= Hoter ben Shlomo =

Scholar and philosopher from Yemen

Hoter ben Shlomo (Hoteb/Hatab ben Shlomo, Manṣūr ibn Sulaymān al-Dhamārī, Manṣūr ibn Sulaymān al-Ghamari, c.1400-c.1480) was a scholar and philosopher from Yemen who was heavily influenced by the earlier works of Natan'el al-Fayyumi, Maimonides, Saadia Gaon and al-Ghazali.

The connection between the Epistle of the Brethren of Purity and Isma'ilism might have suggested the adoption of this work as one of the main sources of what would become known as “Jewish Ismailism” as was found in late medieval Yemenite Judaism. This “Jewish Ismailism” consisted of adapting Ismaili doctrines about cosmology, prophecy and hermeneutics.
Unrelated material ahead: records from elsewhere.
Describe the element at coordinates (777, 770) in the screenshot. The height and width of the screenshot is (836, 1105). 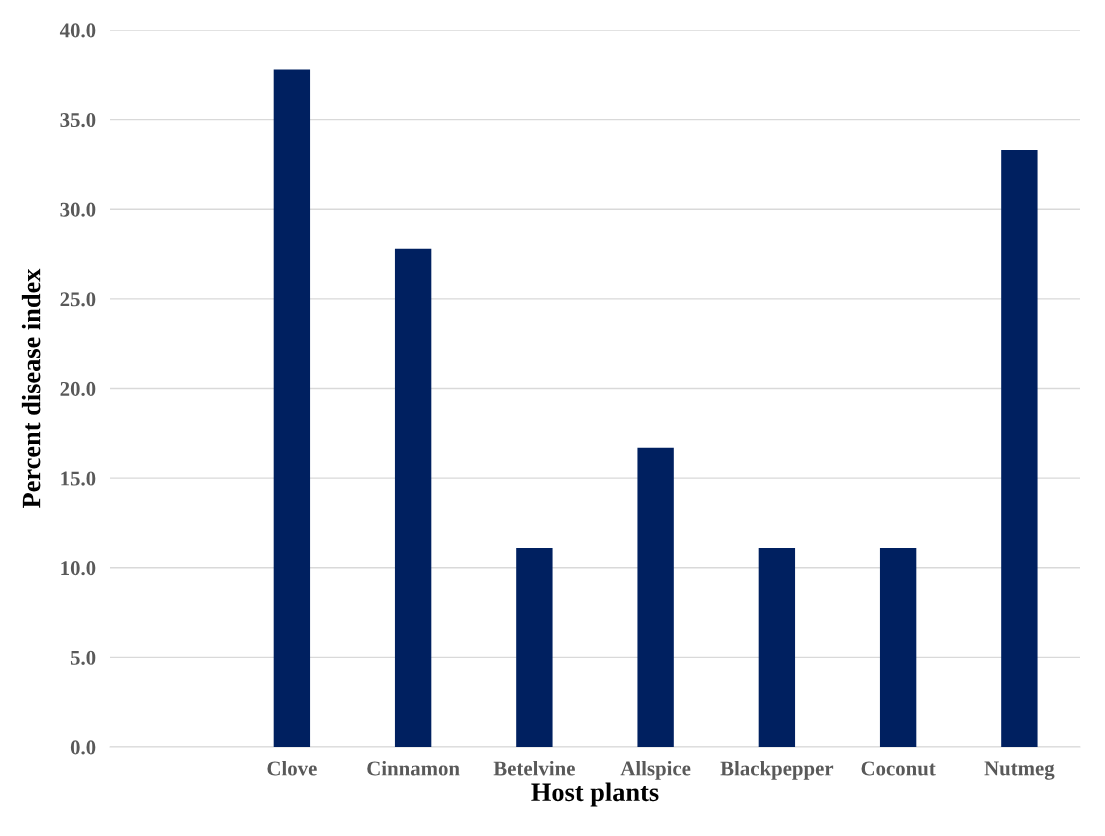
I see `x-tick-label: Blackpepper` at that location.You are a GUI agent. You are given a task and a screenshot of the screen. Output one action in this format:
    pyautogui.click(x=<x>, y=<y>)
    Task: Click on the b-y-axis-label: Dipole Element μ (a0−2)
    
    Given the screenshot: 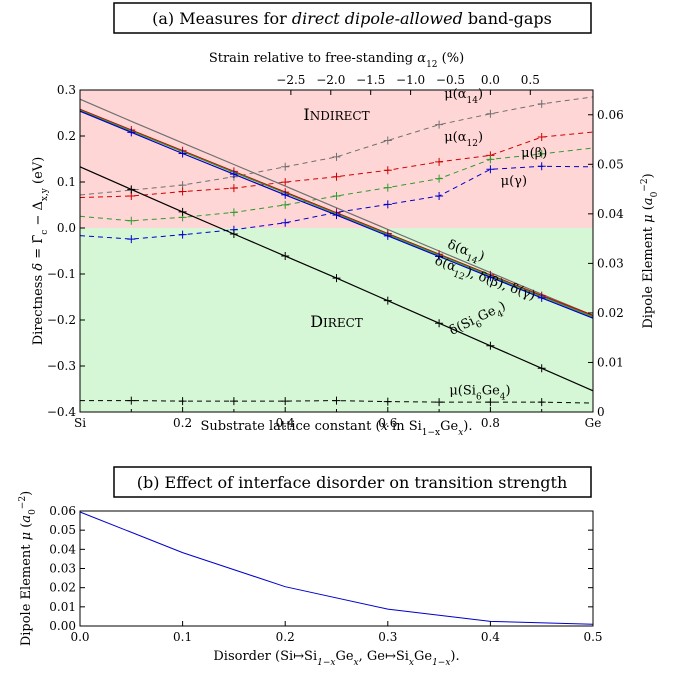 What is the action you would take?
    pyautogui.click(x=28, y=568)
    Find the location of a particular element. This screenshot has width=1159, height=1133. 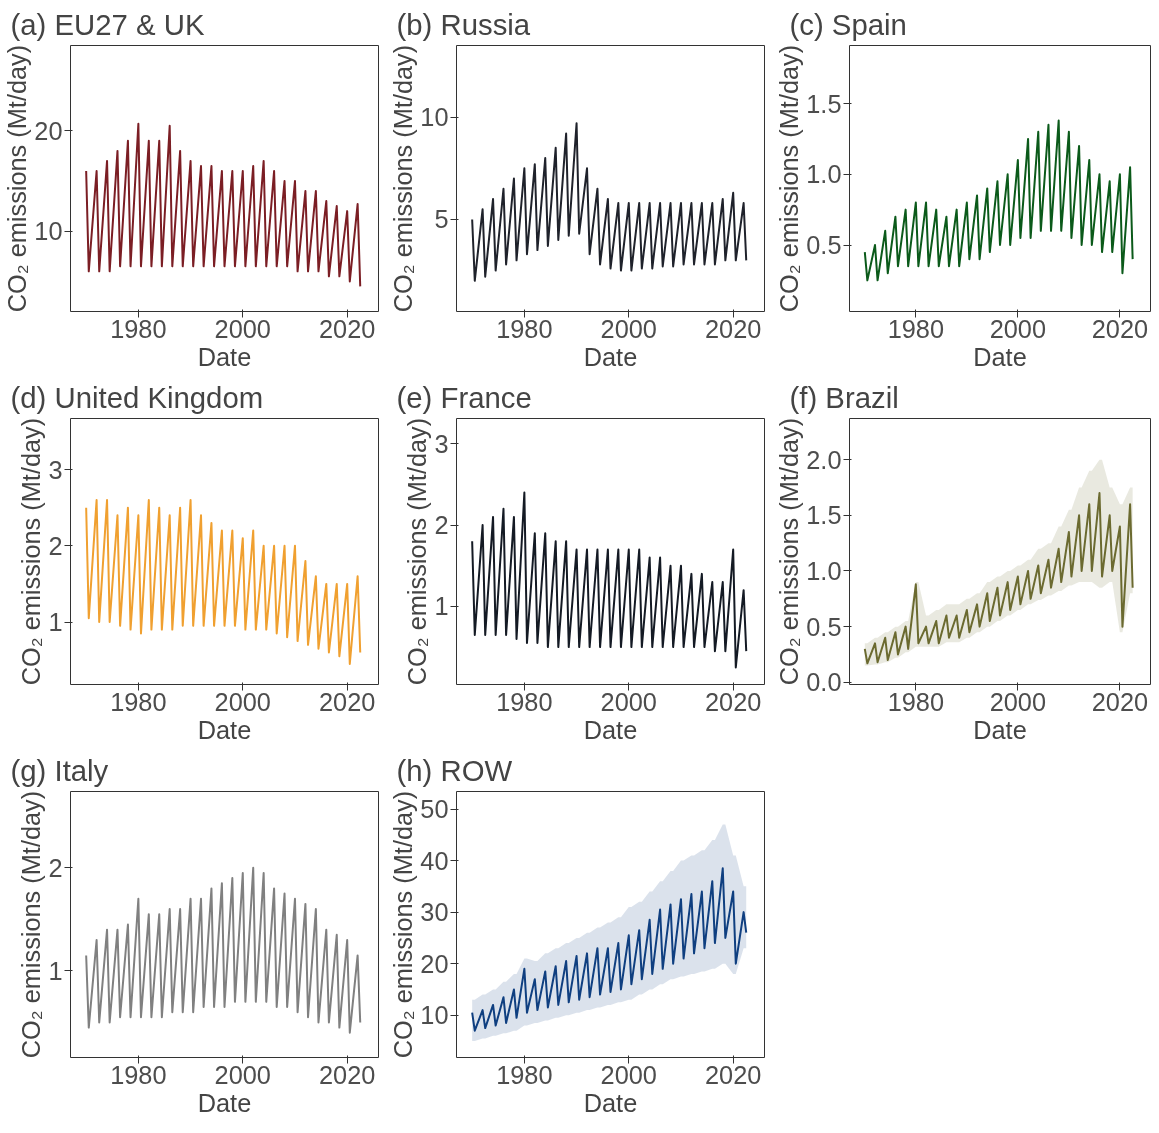

chart-title: (f) Brazil is located at coordinates (844, 397).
There are many examples of the Brethren of Purity influencing Yemenite Jewish philosophers and authors in the period 1150-1550.

For example, chapter two of the Judaeo-Arabic theologic-philosophical work by Natan'el al-Fayyumi, The Garden of Intellects (Bustan al-‘uqul), written in Yemen in 1165, includes a correspondence between the numbers 1 through 10 and ten scientific and philosophical concepts (soul's faculties, senses, directions, bodily substances and parts, etc.) most of which are identical to those listed by the Brethren of Purity.

Some traces of Brethren of Purity doctrines, as well as of their numerology or Hurufism, are found in two Yemenite philosophical midrashim written in 1420-1430: "The Glad Learning" (Midrash ha-hefez) by Zerahyah ha-Rofé (Yahya al-Tabib) and the "Lamp of Intellects" (Siraj al-‘uqul) by Hoter ben Solomon. Ḥoter’s ideas are expounded in his al-Qawāʿid "Commentary" [on Maimonides’ Thirteen Principles]", the Sabʿīn Masʾala "Seventy Questions" and Miʾa Masʾala "One Hundred Questions", listed together as Sheʾelot u-Teshuvot Hoter ben Shelomo, the Sirāj al-ʿUqūl "Lamp of the Intellects", a midrash to the Torah, and Sharh ʿalā Perush ha-Mishna [shel ha-Rambam] "Explication of [Maimonides’] Commentary to the Mishna".